Как все сыновья гетмана и президента академии, он, Алексей Кириллович, старший средь братьев, образование получил отменное. Сначала в том домашнем институте, или «малой академии», на Десятой линии Васильевского острова, где занятия вели лучшие учёные Петербурга и Европы, затем — диплом Страсбургского университета.
Отец их, сам в отрочестве пастух и брат пастуха, на себе испытал: случай случаем, да и себя надобно тянуть за уши наверх. Восемнадцать годков всего было ему, когда уже возвратился из Германии, где по распоряжению Елизаветы постиг многие научные премудрости и иноземные языки не где-нибудь, а в Гёттингене и Берлине. Посему с малолетства и сыновей наставил на ту же стезю.
В одну из годовщин своего восшествия на престол Екатерина произвела старшего сына гетмана в тайные советники и назначила сенатором. Но вот какие письма вскоре начал он направлять отцу, когда тот по гетманским заботам выезжал из столицы всея Руси в Батурин, свой стольный малороссийский град: «Мне кажется, что всякий капрал нужнее меня отечеству и несравненно более имеет случая оному делать заслуги. Сии мысли, весьма нередко мне воображающиеся, может быть, отчасти являются причиною тому, что я не только ни малой по сие время склонности не чувствую ко двору, но, напротив, чрезмерное во мне к оному отвращение повседневно прибавляется. Сил моих более недостаёт продолжать столь противную мыслям моим службу. Следствия же сего принуждённого моего состояния те, что и нрав мой час от часу переменяется, и здоровье моё совсем от того истребляется...» И — куда уж откровеннее: «Все пути к достижению чести и похвалы молодому человеку закрыты, кроме одного: худые или хорошие свойства души в людях не уважаются, а поставляют в достоинство одни преимущества телесные. Вы представить себе не можете теперь, в каком развратном состоянии найдёте двор по возвращении Вашем в Петербург. Три фаворита вдруг сильны и велики; один другого давит и старается более возвыситься унижением своих соперников...»

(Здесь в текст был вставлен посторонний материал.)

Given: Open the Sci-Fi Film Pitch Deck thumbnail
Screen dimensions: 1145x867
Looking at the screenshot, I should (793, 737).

Видно, не скрывал своей презрительности и перед матушкой государыней — при обсуждении дел в Сенате вдруг капризно возражал, упрямо не давал своего голоса при принятии того или иного закона, выгодного, по его убеждению, лишь фаворитам и всевозможным приспешникам.
Однажды, когда к нему прямо изволила обратиться императрица с укором на его строптивость, ответствовал: «Нехотя повинуюсь...»
А что потом? Известно — прошение об отставке. Однако — с гордо вскинутой головой...
Росла гордыня непомерная: коль вы такие, то мы вам не слуги.